§ **THE RECORDS**
###

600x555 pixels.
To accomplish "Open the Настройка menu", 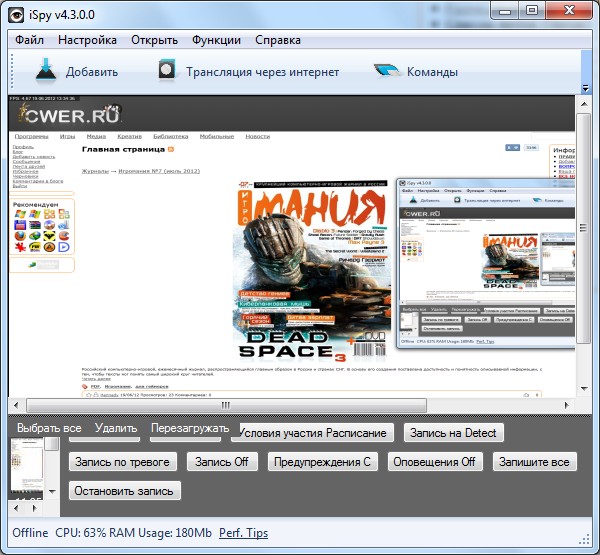I will (x=87, y=40).
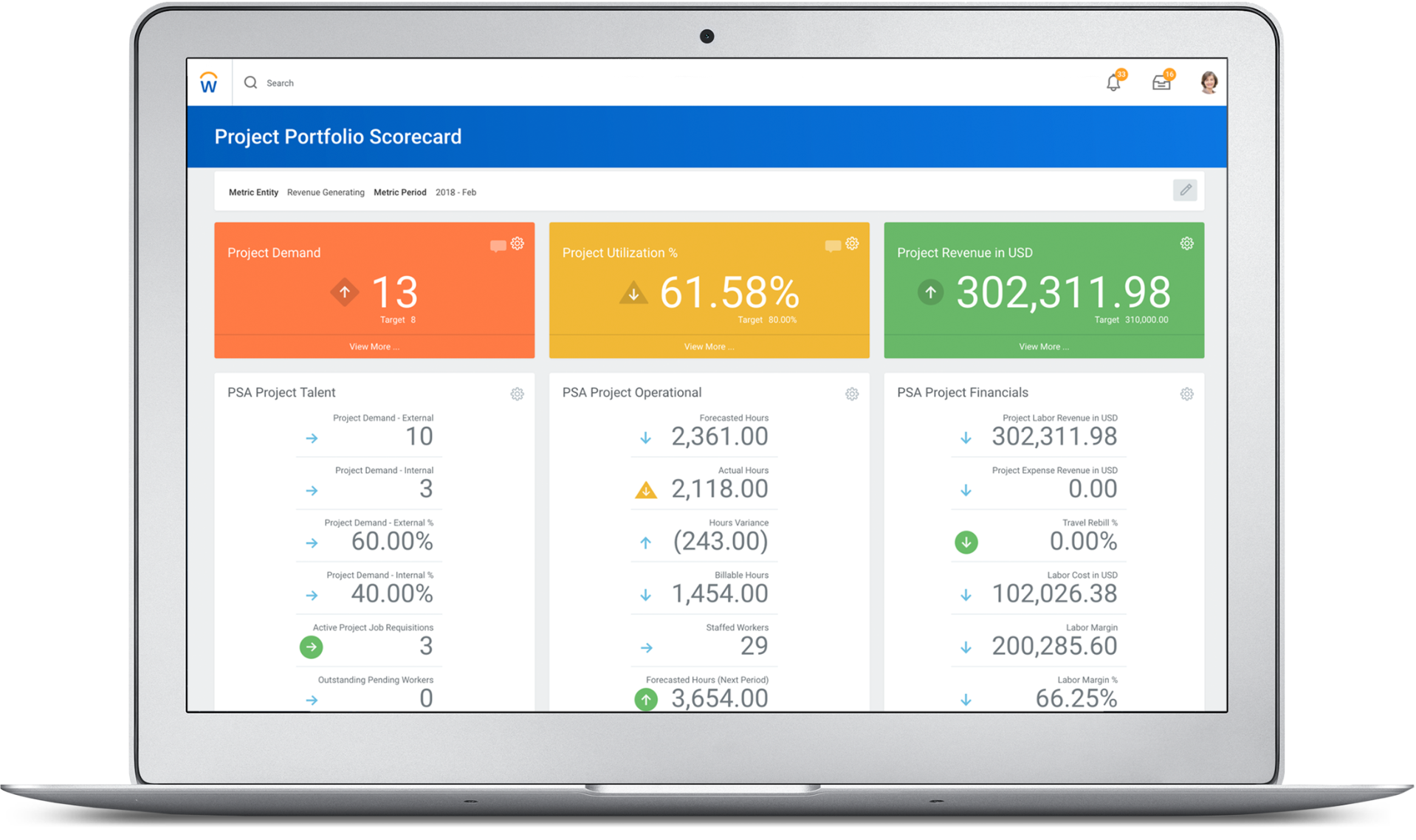
Task: Open settings for the Project Revenue card
Action: (1186, 243)
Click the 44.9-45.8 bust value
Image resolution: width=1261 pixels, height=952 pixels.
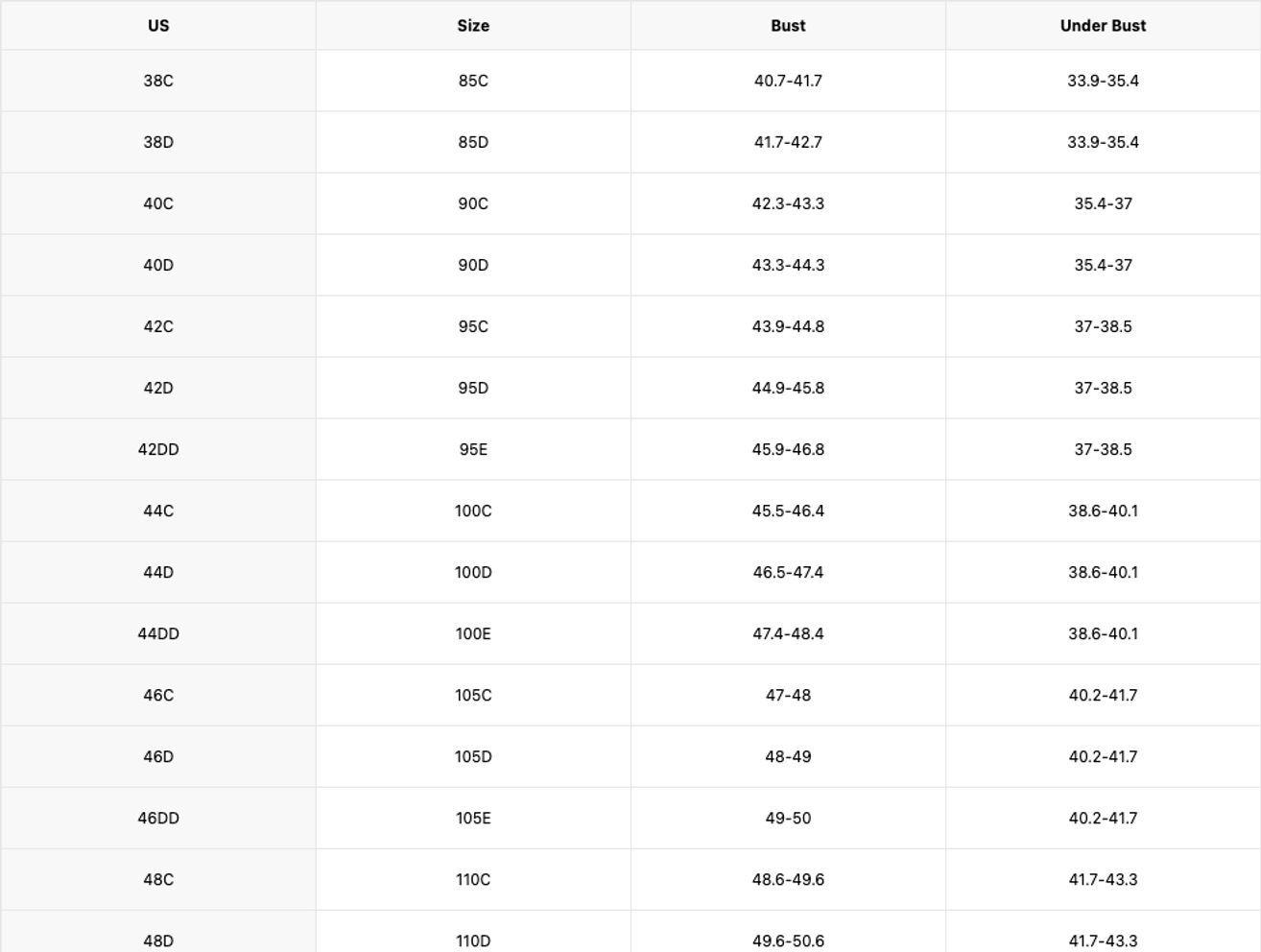point(788,388)
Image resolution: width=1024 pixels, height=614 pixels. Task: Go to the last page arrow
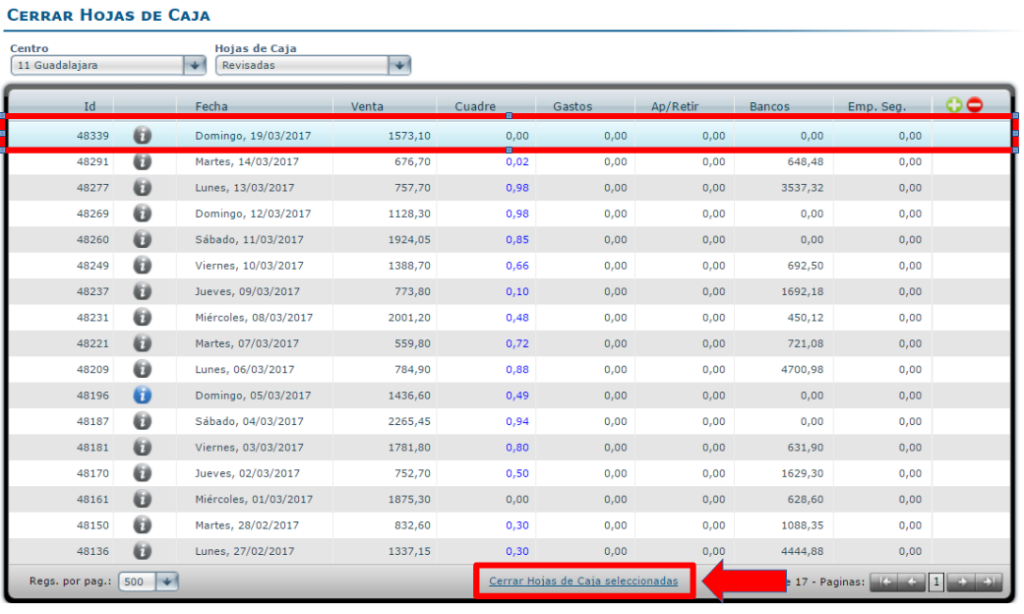coord(987,582)
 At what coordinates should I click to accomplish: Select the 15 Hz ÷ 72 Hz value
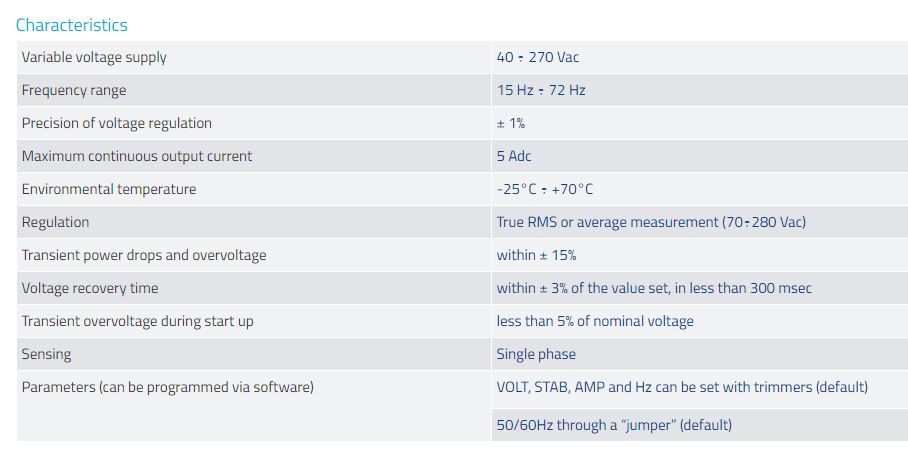click(x=541, y=91)
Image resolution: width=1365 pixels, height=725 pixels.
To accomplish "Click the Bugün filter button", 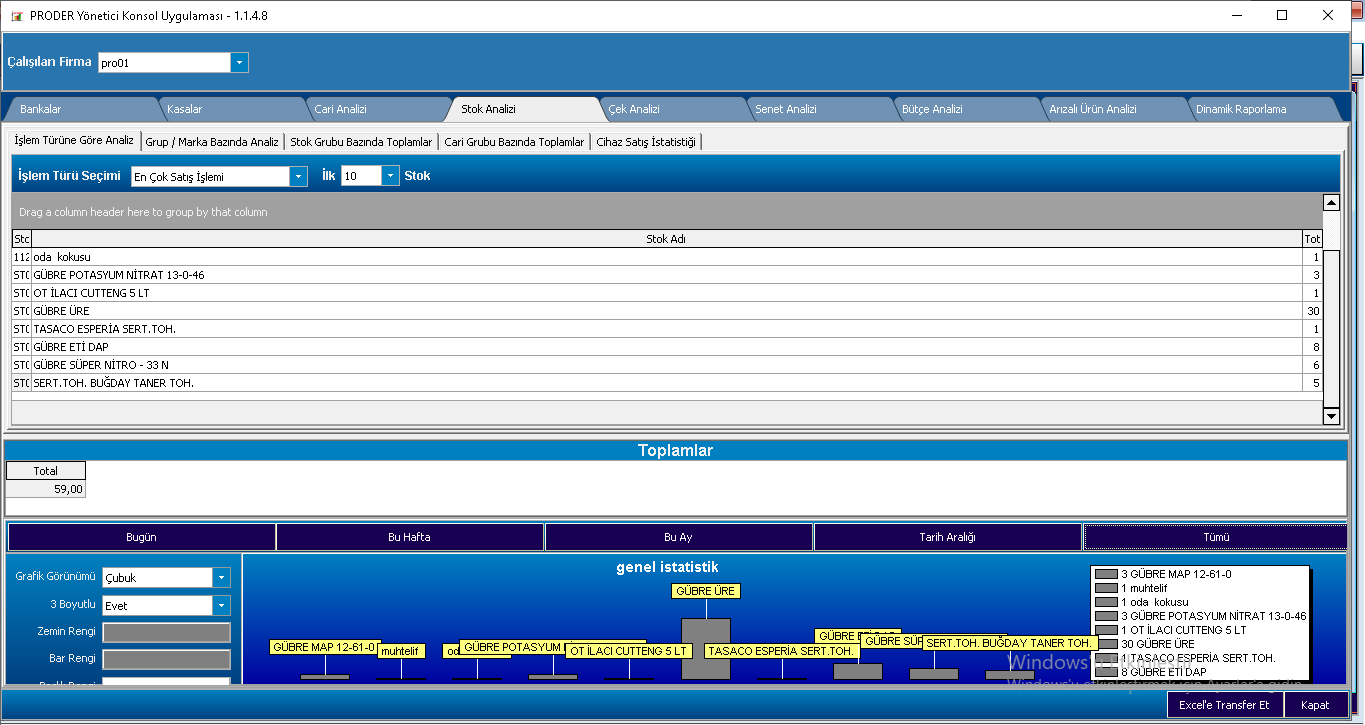I will click(141, 537).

###

§ **AIM OF THE EXERCISE**
Rescale the lines between the one holding "Click the 44.9-45.8 bust value" and the one holding "click(x=541, y=91)", inclusive, giving each line in full but with every answer coordinate multiplied by 0.4 and rounded to a whole number, halves up. Leave the pictures out of your answer.

§ **RESULT FOR THIS TASK**
Click the 44.9-45.8 bust value
Image resolution: width=1261 pixels, height=952 pixels.
point(315,155)
Image resolution: width=1024 pixels, height=614 pixels. Task: Go to the last page arrow
coord(395,233)
 At what coordinates should I click to accomplish: Select the 15 Hz ÷ 72 Hz value
click(x=216, y=36)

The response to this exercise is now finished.